Upflows in funnel-like legs of coronal magnetic loops

TL;DR

This study investigates the nature of blue-shifted upflows in the quiet Sun's coronal magnetic loops, revealing their association with funnel-like magnetic structures, their role in mass supply, and their implications for coronal heating.

Contribution

It provides new insights into the magnetic structure of upflows, their relation to funnel-like loop legs, and the dominance of steady upflows over siphon flows in the quiet Sun.

Findings

Upflows are associated with funnel-like magnetic loop legs.

Mass flux in upflows is anti-correlated with funnel expansion.
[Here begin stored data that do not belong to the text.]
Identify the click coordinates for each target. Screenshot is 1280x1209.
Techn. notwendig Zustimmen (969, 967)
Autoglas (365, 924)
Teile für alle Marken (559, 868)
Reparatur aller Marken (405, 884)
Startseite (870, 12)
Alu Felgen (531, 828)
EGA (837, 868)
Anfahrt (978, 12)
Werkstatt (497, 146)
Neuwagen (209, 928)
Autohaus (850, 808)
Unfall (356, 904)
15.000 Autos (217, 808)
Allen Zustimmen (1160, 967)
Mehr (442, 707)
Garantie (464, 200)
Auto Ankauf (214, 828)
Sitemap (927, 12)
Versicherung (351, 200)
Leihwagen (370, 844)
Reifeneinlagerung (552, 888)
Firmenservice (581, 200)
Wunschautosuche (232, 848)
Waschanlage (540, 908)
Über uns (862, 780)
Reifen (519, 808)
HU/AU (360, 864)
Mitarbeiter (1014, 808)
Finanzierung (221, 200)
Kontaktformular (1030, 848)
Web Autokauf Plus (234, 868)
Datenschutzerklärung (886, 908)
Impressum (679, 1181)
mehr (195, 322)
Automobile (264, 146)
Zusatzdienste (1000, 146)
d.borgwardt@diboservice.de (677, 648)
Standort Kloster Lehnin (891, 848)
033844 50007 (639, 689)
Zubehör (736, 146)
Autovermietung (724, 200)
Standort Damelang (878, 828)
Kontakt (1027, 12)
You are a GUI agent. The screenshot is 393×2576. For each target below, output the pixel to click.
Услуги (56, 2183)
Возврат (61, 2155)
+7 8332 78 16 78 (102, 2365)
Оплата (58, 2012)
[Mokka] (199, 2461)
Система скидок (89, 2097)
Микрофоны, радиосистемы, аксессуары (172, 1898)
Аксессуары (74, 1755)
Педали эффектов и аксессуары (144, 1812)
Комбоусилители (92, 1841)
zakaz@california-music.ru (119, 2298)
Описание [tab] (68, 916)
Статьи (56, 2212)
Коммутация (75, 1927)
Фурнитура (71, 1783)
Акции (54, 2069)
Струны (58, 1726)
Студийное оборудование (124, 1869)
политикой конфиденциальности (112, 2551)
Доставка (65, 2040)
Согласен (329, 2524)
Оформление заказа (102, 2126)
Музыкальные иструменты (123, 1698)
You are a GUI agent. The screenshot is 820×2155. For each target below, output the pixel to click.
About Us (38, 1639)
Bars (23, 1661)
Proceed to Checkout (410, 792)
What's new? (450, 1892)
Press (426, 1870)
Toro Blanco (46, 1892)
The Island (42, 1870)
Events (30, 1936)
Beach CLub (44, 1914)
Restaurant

A small-scale siphon flow was directly detected but likely unrelated to the main upflows.

Abstract

The prominent blue shifts of Ne viii associated with the junctions of the magnetic network in the quiet Sun are still not well understood. By comparing the coronal magnetic-field structures as obtained by a potential-field reconstruction with the conspicuous blue-shift patches on the dopplergram of Ne viii as observed in an equatorial quiet-Sun region, we find that most of the regions with significant upflow are associated with the funnel-like legs of magnetic loops and co-spatial with increments of the line width. These quasi-steady upflows can be regarded as the signatures of mass supply to coronal loops. By using the square-root of the line intensity as a proxy for the plasma density, the mass flux of the upflow in each funnel can be estimated. We find that the mass flux is anti-correlated with the funnel's expansion factor as determined from the extrapolated magnetic field. One of the loop systems is associated with a coronal bright point, which was observed by several instruments and exhibited various morphologies in different wavelengths and viewing directions. A remarkable agreement between its magnetic structure and the associated EUV emission pattern was found, suggesting an almost potential-field nature of the coronal magnetic field. We also report the direct detection of a small-scale siphon flow by both STEREO satellites. However, this transient siphon flow occurred in a weak mixed-polarity-field region, which was outside the adjacent magnetic funnel, and thus it is perhaps not related to plasma upflow in the funnel. Based on these observations, we suggest that at upper-TR temperatures the dominant flows in quiet-Sun coronal loops are long-lasting upflows rather than siphon flows. We also discuss the implications for coronal heating and unresolved magnetic structures.